Le capitaine ne se cache pas derrière l’excuse facile des recrues. Oui, il y a des nouveaux. Oui, il faut les intégrer, leur faire comprendre le système et l’image que doit renvoyer une équipe de Celtic. « Il y a eu des éclairs cette saison, mais pas assez. À un moment, la pièce doit tomber. Tu ne peux pas allumer et éteindre à ta guise, c’est impossible. »

Surtout dans des stades comme Ibrox.

Le temps presse : deux matchs pour une réaction

Pour McGregor, la réponse doit être immédiate. Pas dans un mois, pas « quand les automatismes viendront ».

« On s’est mis sous pression. On doit répondre jeudi, et on doit répondre dimanche », a-t-il prévenu.

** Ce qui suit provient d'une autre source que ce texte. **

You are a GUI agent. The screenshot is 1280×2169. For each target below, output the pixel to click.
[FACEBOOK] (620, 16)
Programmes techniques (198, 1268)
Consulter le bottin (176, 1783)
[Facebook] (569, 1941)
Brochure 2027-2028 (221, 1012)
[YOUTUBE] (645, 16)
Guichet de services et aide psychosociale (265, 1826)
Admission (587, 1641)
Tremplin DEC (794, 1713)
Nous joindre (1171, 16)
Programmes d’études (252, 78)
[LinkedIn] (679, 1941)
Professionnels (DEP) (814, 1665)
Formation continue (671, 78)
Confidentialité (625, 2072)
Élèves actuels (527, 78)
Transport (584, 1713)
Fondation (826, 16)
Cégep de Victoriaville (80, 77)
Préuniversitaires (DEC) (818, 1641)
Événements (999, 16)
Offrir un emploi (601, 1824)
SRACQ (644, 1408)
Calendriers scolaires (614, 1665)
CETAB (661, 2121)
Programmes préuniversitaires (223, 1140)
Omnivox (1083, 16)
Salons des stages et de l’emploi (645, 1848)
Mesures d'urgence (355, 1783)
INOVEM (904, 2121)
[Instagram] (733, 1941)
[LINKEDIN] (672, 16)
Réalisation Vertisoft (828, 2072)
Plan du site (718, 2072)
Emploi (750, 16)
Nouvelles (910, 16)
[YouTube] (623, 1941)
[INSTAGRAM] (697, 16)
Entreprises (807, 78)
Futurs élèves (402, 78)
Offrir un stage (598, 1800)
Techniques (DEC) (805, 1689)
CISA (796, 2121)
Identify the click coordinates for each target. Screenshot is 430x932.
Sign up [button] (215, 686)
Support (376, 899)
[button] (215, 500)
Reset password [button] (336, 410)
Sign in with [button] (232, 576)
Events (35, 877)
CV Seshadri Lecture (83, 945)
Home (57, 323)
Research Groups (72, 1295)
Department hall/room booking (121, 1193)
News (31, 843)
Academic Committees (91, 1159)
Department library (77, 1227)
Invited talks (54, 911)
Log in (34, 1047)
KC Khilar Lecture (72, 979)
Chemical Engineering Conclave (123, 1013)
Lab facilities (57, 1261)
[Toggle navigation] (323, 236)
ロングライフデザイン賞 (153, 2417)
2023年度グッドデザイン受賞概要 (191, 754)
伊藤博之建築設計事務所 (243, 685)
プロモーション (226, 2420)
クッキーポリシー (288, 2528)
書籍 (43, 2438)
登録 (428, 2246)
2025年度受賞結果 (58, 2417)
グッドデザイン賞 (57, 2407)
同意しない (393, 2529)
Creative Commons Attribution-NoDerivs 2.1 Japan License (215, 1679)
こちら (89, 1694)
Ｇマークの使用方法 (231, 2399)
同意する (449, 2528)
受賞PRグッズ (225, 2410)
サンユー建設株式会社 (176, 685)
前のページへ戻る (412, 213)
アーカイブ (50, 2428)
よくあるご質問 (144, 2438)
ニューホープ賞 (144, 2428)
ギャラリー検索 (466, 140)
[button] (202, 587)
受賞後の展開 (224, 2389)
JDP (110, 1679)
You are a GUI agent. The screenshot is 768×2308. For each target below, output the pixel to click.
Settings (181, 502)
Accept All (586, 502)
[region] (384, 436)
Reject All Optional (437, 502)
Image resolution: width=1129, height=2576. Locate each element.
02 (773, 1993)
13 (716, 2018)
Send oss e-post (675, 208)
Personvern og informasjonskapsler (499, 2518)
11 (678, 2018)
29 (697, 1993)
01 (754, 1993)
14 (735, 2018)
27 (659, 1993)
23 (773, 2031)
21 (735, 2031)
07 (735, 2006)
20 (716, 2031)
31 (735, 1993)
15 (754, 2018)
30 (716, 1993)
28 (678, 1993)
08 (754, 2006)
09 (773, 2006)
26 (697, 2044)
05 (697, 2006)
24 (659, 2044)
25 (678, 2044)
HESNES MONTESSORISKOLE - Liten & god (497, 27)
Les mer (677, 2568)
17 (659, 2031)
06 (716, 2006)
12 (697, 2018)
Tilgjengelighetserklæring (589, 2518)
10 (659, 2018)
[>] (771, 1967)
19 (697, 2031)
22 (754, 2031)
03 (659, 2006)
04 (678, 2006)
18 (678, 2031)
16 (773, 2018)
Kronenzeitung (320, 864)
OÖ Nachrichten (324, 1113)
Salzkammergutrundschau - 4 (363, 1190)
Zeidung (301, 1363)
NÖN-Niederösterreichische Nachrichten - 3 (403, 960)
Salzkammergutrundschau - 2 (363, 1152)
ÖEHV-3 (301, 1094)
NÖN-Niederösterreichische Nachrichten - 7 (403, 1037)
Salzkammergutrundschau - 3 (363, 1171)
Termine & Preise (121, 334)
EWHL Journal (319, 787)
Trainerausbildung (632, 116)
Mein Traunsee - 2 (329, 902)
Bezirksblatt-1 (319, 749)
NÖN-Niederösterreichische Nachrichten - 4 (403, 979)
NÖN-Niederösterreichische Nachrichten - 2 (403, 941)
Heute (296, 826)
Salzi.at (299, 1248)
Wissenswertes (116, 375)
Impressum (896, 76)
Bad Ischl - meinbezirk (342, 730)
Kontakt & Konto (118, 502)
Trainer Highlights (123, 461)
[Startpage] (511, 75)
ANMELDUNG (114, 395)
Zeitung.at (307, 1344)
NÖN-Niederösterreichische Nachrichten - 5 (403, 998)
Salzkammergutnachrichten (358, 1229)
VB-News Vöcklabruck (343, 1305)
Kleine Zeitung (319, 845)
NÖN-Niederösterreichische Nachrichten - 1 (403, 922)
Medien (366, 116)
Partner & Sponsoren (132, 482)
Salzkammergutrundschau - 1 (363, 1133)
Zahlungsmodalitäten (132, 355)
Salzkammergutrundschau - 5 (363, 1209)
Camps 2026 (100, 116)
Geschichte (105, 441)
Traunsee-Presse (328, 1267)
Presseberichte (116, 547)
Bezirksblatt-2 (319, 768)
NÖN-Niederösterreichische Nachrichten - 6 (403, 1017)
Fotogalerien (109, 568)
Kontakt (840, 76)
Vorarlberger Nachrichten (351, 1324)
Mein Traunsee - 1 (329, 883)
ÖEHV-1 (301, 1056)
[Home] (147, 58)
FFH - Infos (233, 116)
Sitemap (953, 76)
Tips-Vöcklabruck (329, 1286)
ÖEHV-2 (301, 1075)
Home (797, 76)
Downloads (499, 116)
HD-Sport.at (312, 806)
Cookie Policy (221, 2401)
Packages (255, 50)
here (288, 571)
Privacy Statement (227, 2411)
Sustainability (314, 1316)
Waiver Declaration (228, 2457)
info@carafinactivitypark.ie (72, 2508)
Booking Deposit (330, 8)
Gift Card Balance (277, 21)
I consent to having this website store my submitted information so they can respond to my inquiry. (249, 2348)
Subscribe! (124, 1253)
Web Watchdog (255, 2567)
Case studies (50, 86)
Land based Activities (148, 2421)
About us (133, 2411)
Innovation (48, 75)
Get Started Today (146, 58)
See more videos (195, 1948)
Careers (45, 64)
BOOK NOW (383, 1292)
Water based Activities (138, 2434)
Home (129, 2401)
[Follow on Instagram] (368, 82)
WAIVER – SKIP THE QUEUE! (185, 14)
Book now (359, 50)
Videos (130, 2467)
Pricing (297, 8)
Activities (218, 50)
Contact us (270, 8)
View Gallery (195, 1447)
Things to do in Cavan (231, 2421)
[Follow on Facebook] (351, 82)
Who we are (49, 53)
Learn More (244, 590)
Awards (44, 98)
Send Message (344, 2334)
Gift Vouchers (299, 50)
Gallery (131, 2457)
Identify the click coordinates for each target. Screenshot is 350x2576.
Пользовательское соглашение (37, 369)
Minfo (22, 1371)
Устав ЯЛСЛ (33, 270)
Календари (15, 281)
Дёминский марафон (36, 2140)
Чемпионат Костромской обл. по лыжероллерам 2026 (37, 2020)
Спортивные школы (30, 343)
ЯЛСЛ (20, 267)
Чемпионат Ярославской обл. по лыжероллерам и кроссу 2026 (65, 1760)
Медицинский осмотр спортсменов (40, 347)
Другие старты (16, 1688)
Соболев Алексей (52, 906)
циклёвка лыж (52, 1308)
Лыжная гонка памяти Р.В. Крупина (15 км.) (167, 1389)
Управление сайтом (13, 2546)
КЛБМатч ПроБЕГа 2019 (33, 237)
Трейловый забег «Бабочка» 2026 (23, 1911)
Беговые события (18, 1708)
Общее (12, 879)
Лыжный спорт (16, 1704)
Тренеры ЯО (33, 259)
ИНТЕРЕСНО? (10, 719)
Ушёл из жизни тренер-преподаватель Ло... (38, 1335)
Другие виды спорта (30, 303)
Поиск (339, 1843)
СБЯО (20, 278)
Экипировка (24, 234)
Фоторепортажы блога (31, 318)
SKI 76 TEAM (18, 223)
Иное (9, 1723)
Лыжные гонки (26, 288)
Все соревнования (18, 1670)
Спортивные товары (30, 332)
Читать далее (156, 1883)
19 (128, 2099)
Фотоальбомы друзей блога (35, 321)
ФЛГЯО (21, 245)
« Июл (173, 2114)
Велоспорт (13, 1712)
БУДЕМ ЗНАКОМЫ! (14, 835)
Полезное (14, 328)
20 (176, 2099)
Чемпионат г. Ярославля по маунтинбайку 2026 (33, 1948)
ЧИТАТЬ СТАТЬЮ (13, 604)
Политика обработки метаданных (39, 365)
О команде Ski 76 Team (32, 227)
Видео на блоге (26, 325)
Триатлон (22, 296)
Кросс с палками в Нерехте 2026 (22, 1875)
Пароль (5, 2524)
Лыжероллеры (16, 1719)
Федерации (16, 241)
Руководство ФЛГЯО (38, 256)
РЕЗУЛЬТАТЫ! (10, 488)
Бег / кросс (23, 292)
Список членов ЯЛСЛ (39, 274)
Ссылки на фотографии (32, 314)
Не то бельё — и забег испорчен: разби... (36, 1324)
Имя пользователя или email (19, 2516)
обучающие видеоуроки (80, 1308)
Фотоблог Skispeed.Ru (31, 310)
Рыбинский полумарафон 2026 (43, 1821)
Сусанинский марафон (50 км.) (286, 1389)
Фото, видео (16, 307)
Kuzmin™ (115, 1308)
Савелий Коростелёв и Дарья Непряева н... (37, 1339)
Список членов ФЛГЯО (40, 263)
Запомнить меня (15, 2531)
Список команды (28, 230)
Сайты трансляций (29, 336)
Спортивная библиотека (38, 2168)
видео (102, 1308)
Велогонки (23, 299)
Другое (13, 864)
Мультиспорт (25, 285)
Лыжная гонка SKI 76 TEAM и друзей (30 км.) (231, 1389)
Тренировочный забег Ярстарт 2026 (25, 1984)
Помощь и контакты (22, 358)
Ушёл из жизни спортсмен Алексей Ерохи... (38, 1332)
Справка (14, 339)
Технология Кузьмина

Il a parlé d’« entraînement », de « renforcement », de « coaching ». Les joueurs, assure-t-il, reçoivent les bonnes informations. Le cadre existe. Ce qui manque, c’est l’exécution, l’adhésion totale. « Ce sont deux gros matchs qu’on a perdus. Tu n’en auras probablement pas beaucoup d’autres avant que la pression n’explose vraiment. Il faut être honnête là-dessus. Ne pas se cacher. On doit réparer ça. »

Réparer. Et vite.

Car dimanche, c’est Rangers à Celtic Park. 60 000 supporters, tous au courant de ce qui s’est passé à Ibrox. Tous auront entendu les mots crus de leur capitaine sur le manque de course, le manque de collectif, le manque de fierté.

Le message est clair : à Celtic, tu livres ou tu dégages. Tu ne peux pas te cacher, tu ne peux pas te contenter de gérer, tu ne peux pas accuser les autres.

Le groupe a maintenant quelques jours pour prouver qu’il a entendu. Le public, lui, n’attendra pas éternellement.